Nas páginas deste blogue, já descrevi quantas causas orgânicas não diagnosticadas existem na chamada DVV, que os médicos ou consideram «dentro dos limites normais» ou ignoram por falta de possibilidades de tratamento (com as quais o tratamento biomecânico consegue lidar). As pessoas desesperadas recorrem, por isso, a médiuns e curandeiros. Mas estes, trabalhando com energia, interpretam as lesões físicas à sua maneira, sobretudo as que não são visíveis a olho nu. Se o seu atlas está deslocado, se há escoliose, desequilíbrio dos ossos do crânio, se a mandíbula está desviada desde o nascimento ou em resultado de um tratamento de má qualidade — os médiuns não conseguirão pô-los no lugar! Pelo contrário, o aumento da energia nos canais energéticos do corpo, distorcidos pela estrutura física, só pode agravar a situação, causando sensações dolorosas de uma mangueira a ser rasgada pela elevada pressão da água, bloqueada por dentro por um tampão «cimentado». Talvez não seja por acaso que o sábio organismo de quem sofre de DVV mantém a energia baixa, para não «prejudicar»?

Os esquimós acreditam que a alma não encarna num corpo até se convencer de que o corpo em que vai habitar é realmente resistente. É por isso que, nas tradições mais antigas do mundo, muitas vezes não se dá um nome à criança até passarem dois ciclos lunares desde o nascimento, ou um período mais longo, quando fica claro que a carne é suficientemente forte para conter a alma. Além disso, pela mesma razão, muitos povos consideram que nunca se deve bater numa criança, porque isso expulsa o espírito do corpo, e fazê-lo regressar à sua morada legítima é um trabalho muito difícil e demorado. Mas não será isto que acontece a um corpo físico «partido»?

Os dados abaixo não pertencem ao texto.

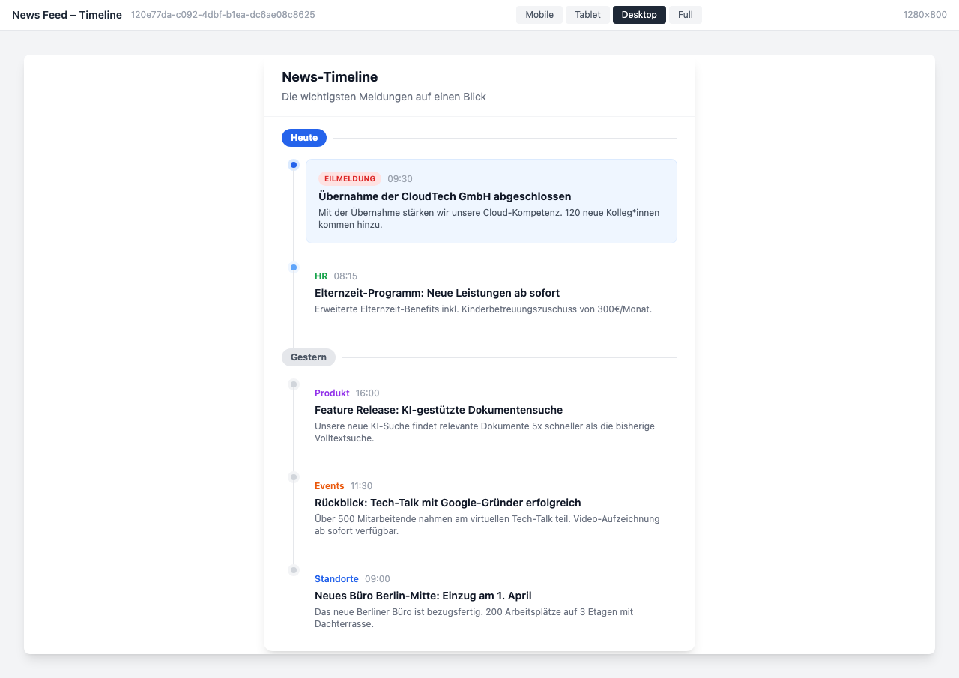The height and width of the screenshot is (678, 959).
Task: Switch to Mobile preview mode
Action: 539,14
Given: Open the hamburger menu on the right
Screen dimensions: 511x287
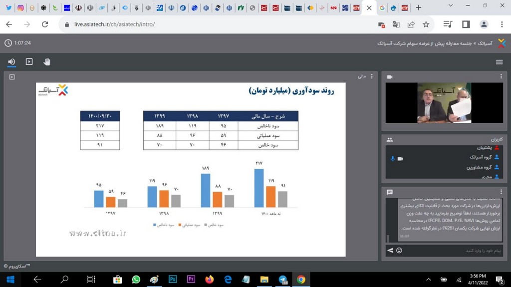Looking at the screenshot, I should coord(499,62).
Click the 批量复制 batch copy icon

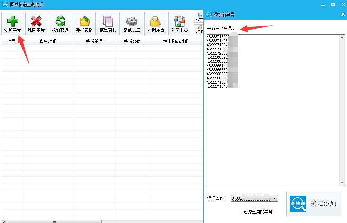coord(108,23)
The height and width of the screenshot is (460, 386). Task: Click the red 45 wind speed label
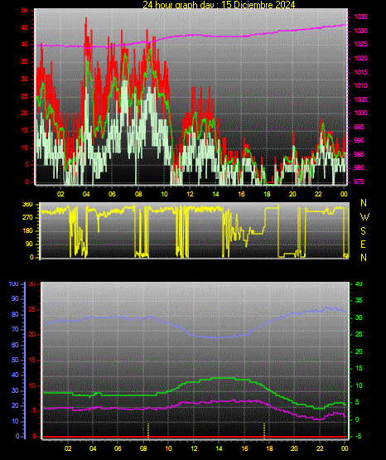point(25,28)
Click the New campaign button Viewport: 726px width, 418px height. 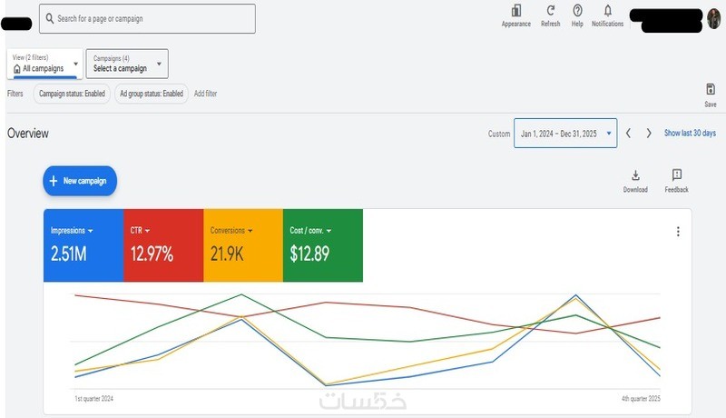pos(80,181)
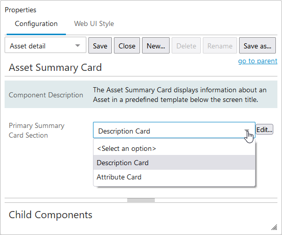
Task: Click the Save button
Action: pos(100,45)
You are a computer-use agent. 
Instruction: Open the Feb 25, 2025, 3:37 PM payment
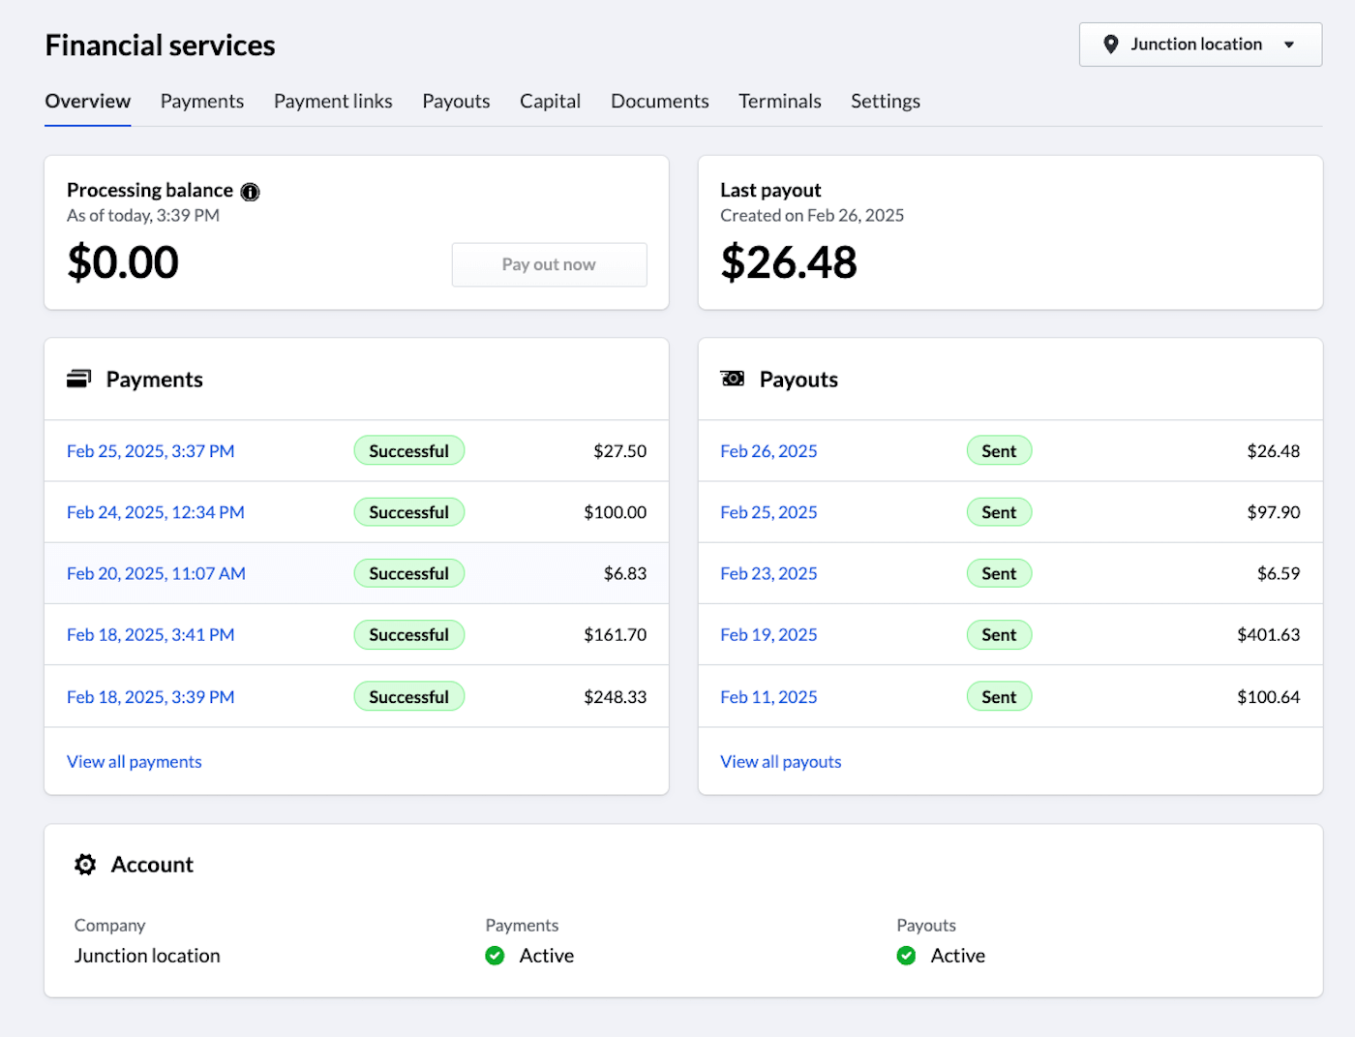click(151, 451)

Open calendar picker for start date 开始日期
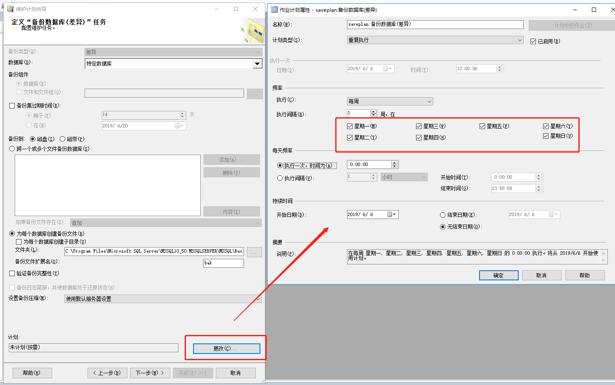click(392, 214)
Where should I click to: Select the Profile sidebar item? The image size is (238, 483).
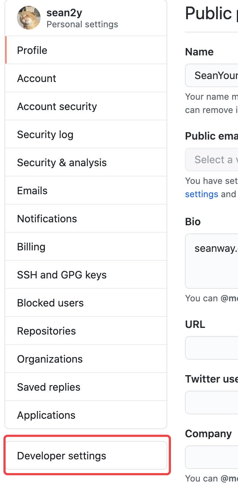tap(32, 50)
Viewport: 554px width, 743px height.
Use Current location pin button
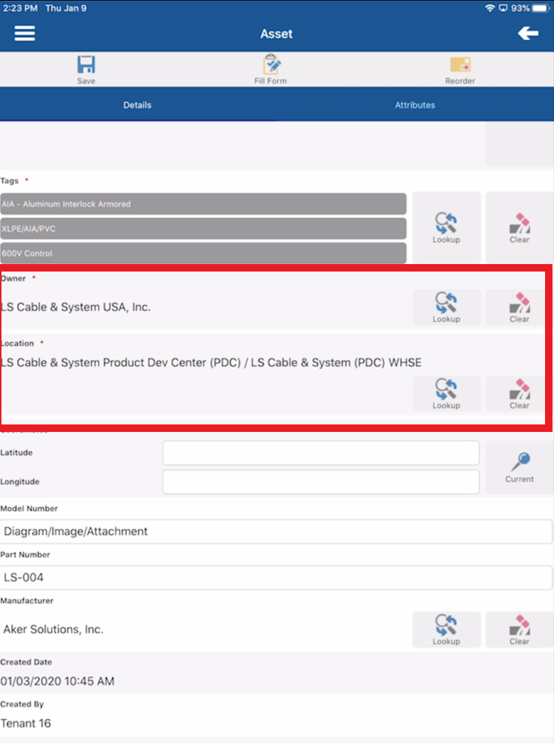[x=520, y=467]
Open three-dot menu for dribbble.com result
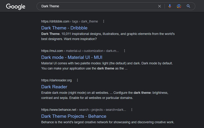This screenshot has width=204, height=128. [104, 21]
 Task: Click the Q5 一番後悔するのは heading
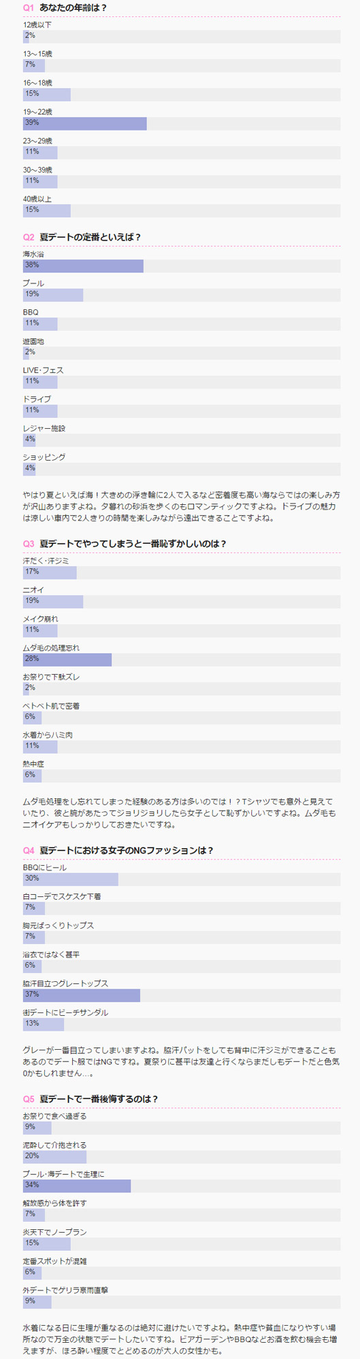(91, 1098)
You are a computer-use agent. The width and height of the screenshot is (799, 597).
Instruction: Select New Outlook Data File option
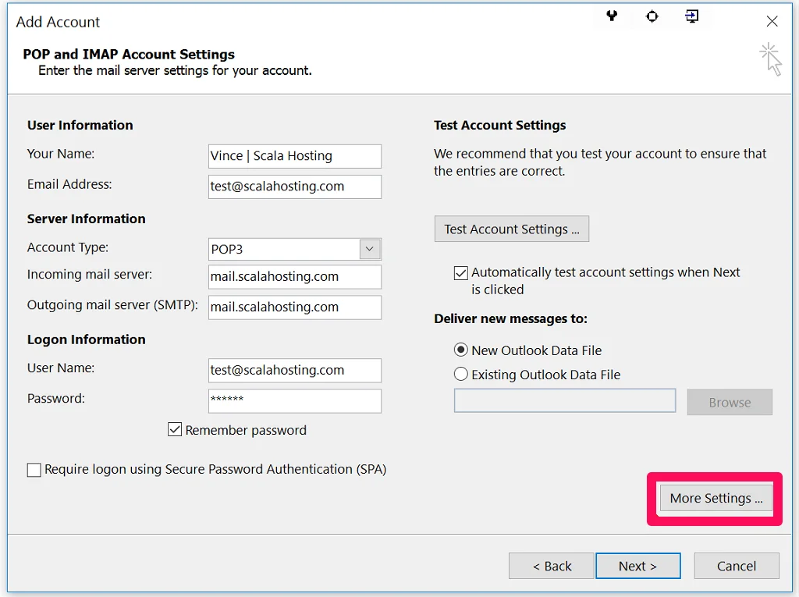click(x=460, y=350)
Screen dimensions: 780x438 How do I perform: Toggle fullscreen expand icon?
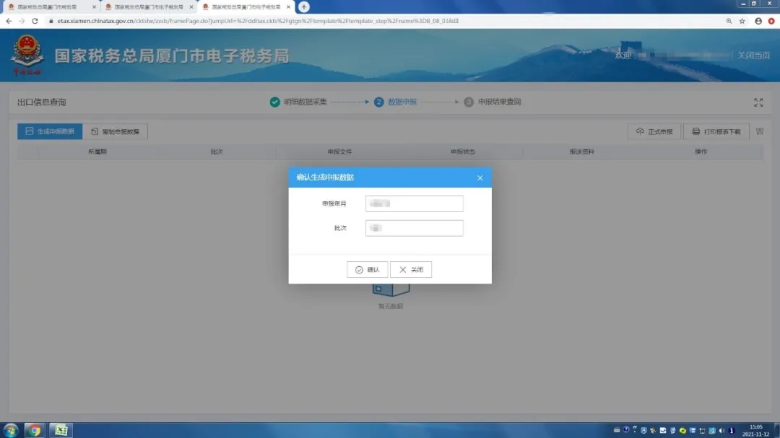point(758,102)
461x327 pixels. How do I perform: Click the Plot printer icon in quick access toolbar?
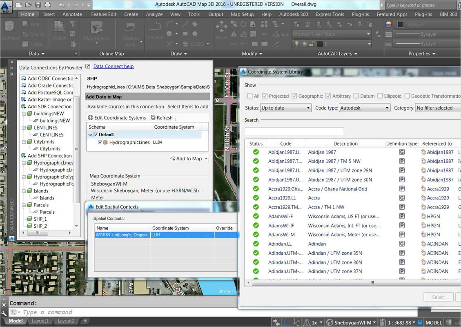tap(47, 5)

Quanto às lesões congénitas ou adquiridas por intervenção médica no aparelho dentário, que é o tema deste blogue, encontrei uma imagem interessante no blogue do já mencionado professor Stefanelli. A figura mostra o esquema «elétrico» do fluxo de «corrente» dentro do corpo humano, e o sistema dentário é o seu… «interruptor»! Não é difícil adivinhar como uma «avaria» a este nível pode afetar todo o sistema do corpo! Talvez isto explique as minhas sensações estranhas de um bloqueio «cimentado» na boca e no sistema associado do pescoço, quando o médium aumenta o meu nível de energia e a «devolve» à coluna, quando esta era literalmente rasgada…

Nunca deixo de admirar a estrutura e a sabedoria do nosso corpo que, na minha profunda convicção, é o corpo de um foguetão, de cuja janela a nossa alma olha para a noite estrelada do espaço. Mas, para voar até às esferas superiores a supervelocidades, este belo corpo criado pela natureza tem de ser forte, com os biocircuitos elétricos a funcionar perfeitamente por dentro… Podem entender tudo o que foi dito como quiserem. Proponho uma versão intermédia — «um conto de fadas é mentira, mas contém uma pista». Espero que a minha história tenha sido útil.